*Task item*
In the material below, write out each line word for word and omit the pictures.
* * *
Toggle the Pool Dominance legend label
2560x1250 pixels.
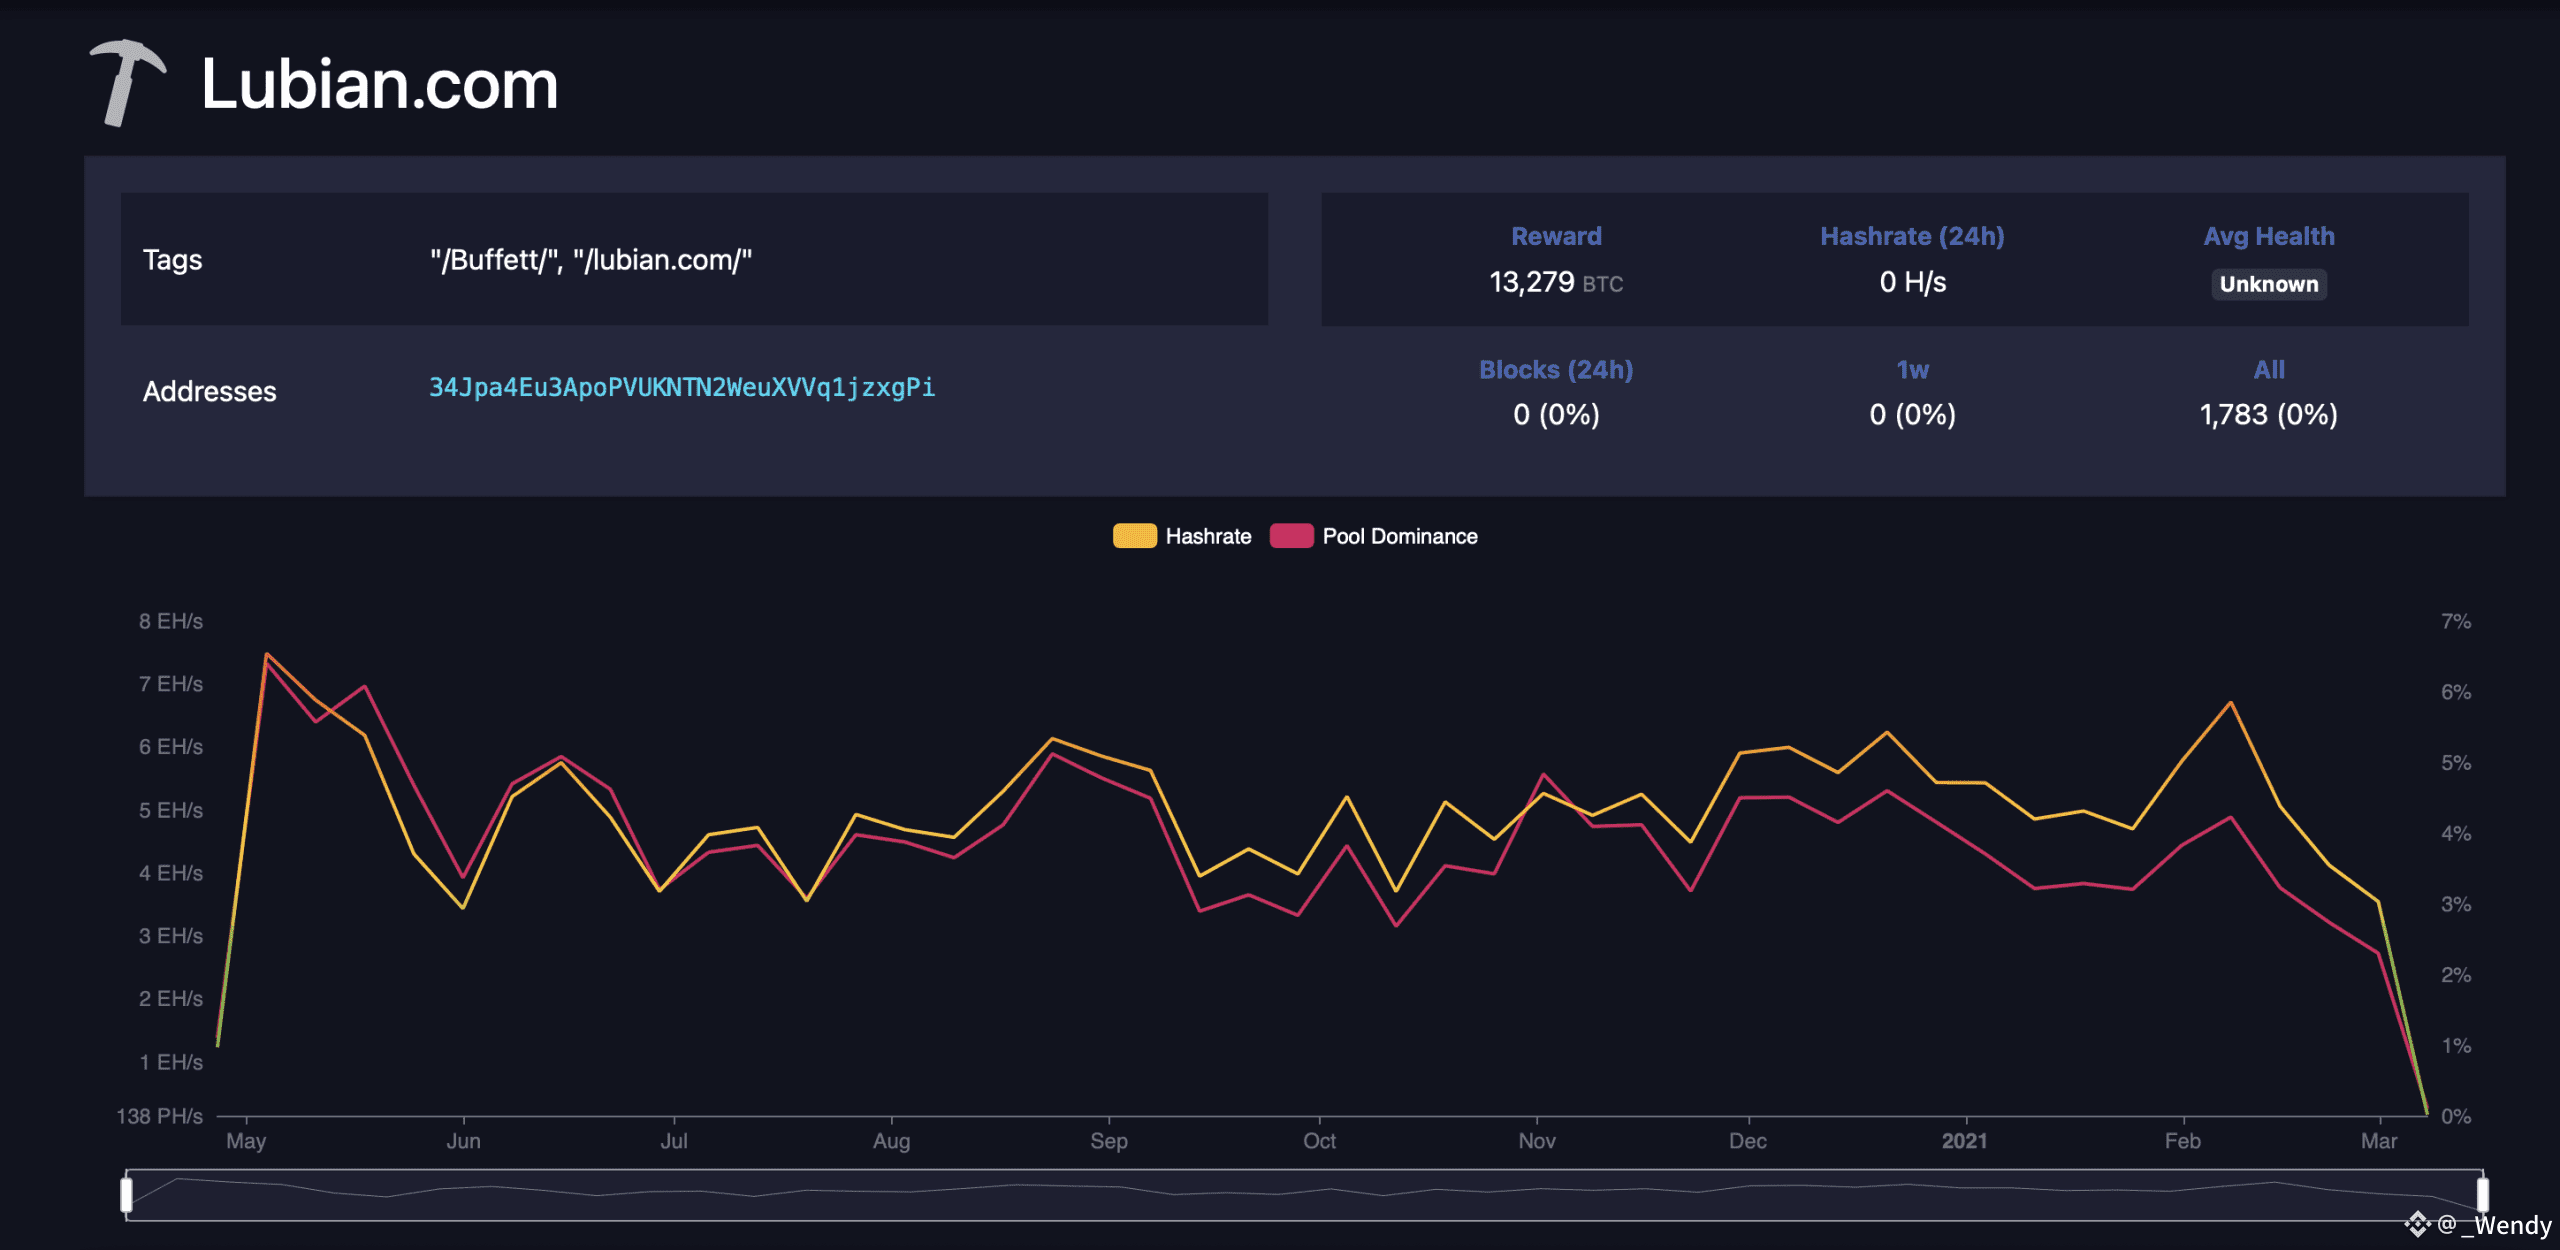coord(1399,536)
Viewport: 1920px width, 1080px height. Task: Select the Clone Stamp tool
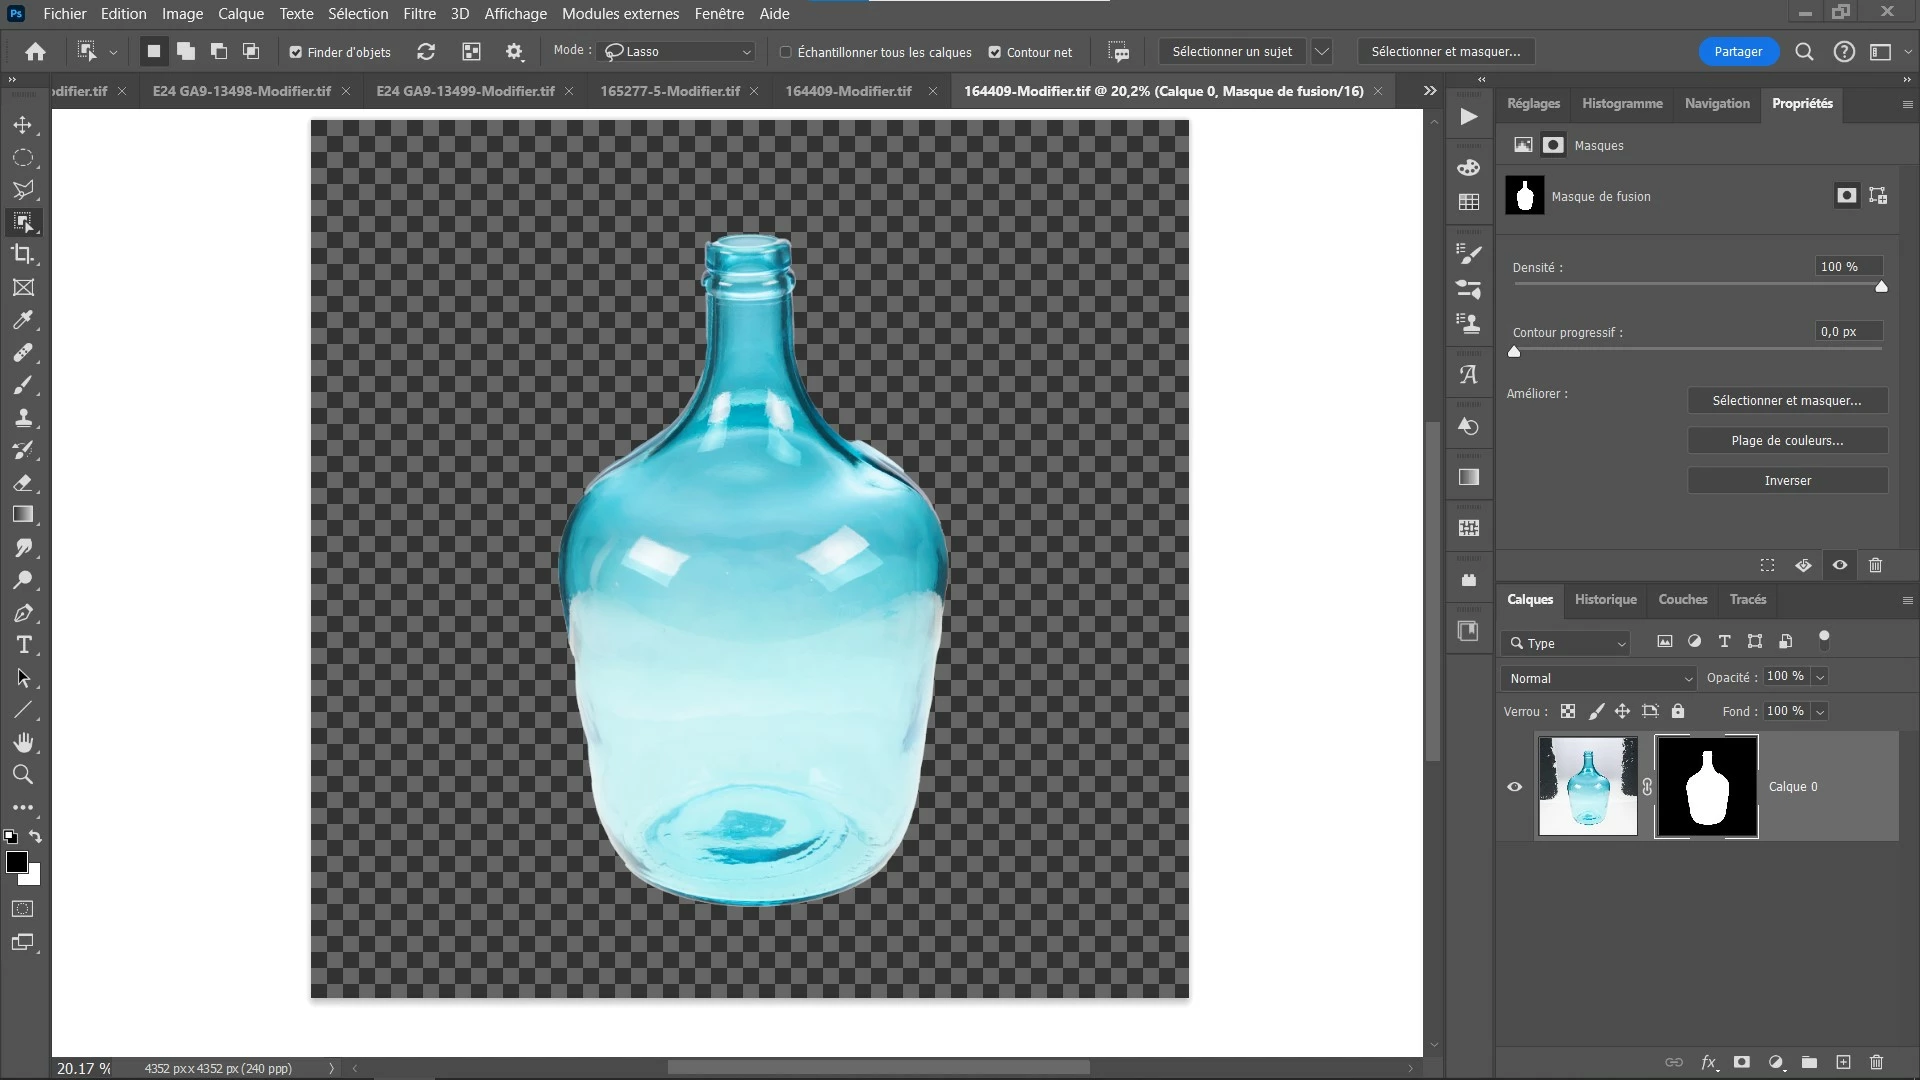click(x=23, y=418)
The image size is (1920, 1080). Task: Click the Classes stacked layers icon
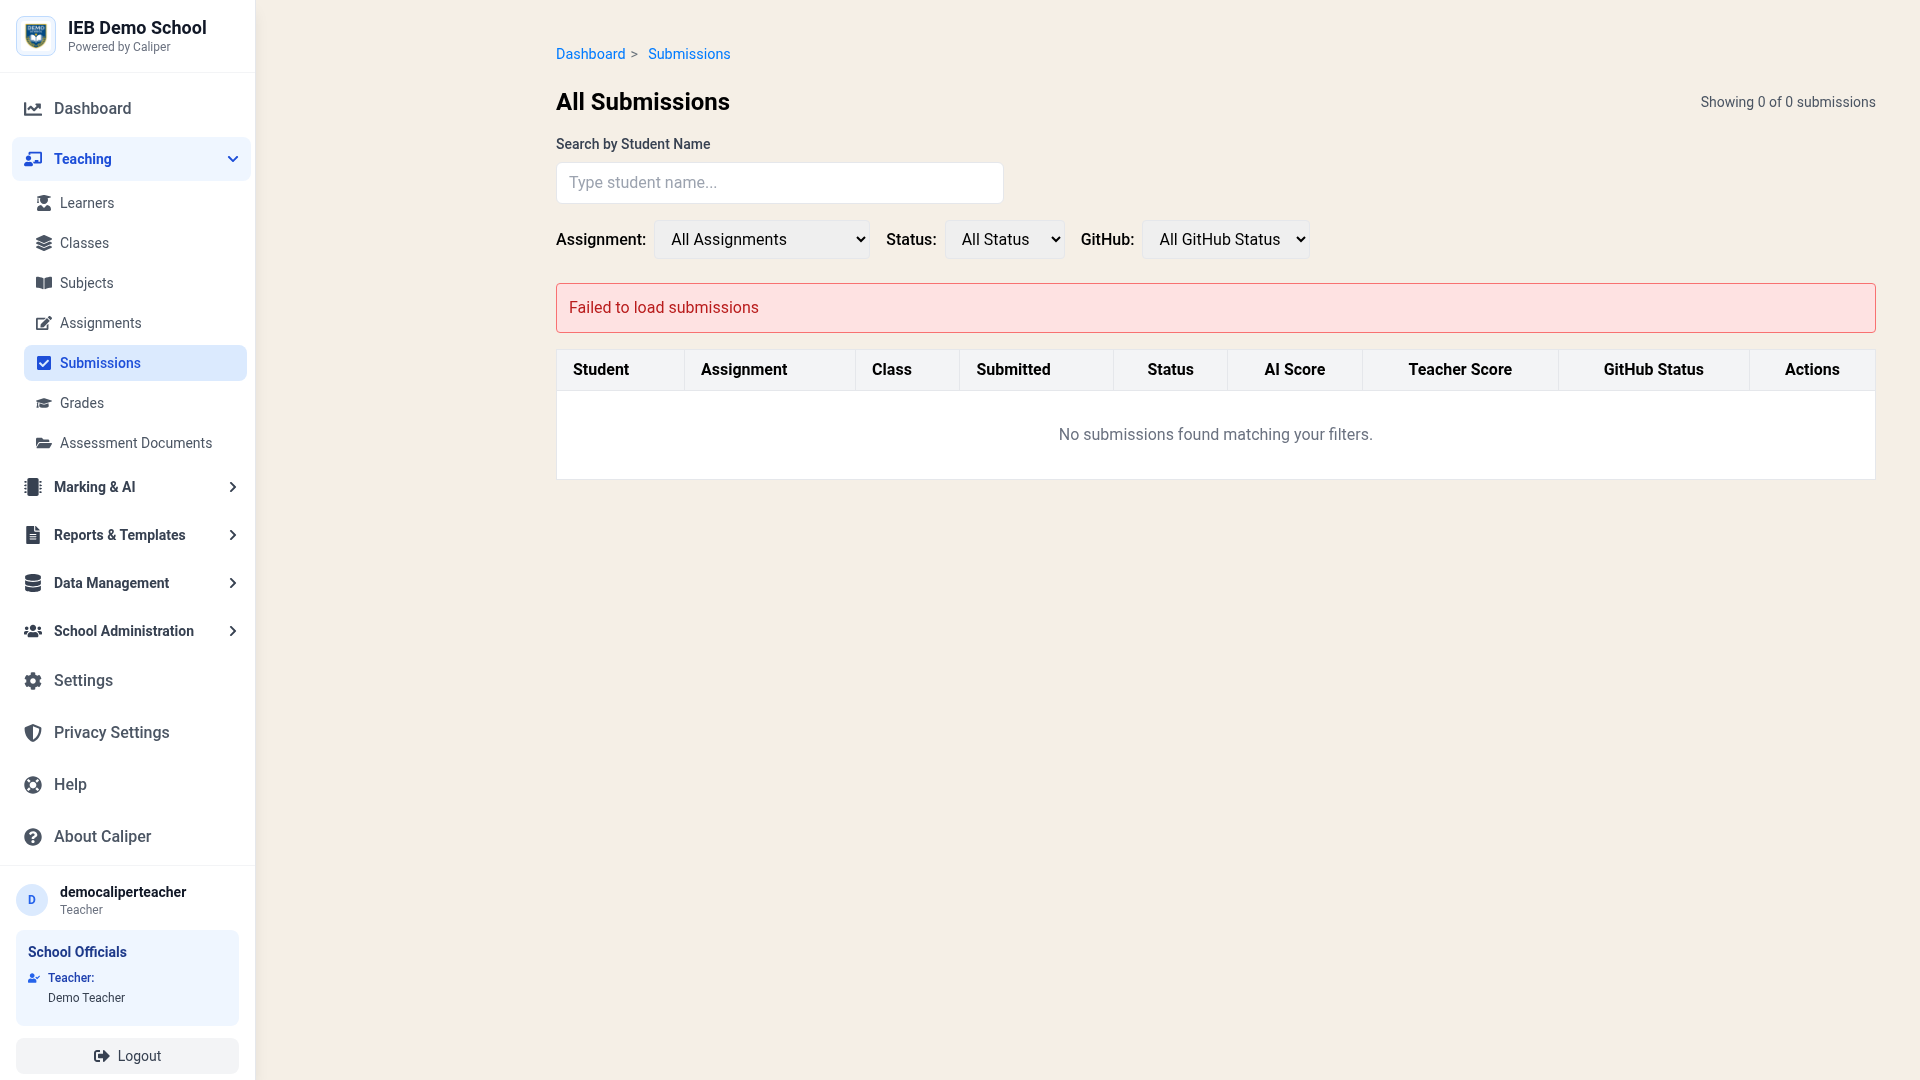(44, 243)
* * *
*Written response*
Toggle the Pool Dominance legend label
2560x1250 pixels.
coord(1399,536)
Viewport: 1920px width, 1080px height. Task: Select the Clone Stamp tool
click(x=23, y=418)
The image size is (1920, 1080). Task: Click the Classes stacked layers icon
(44, 243)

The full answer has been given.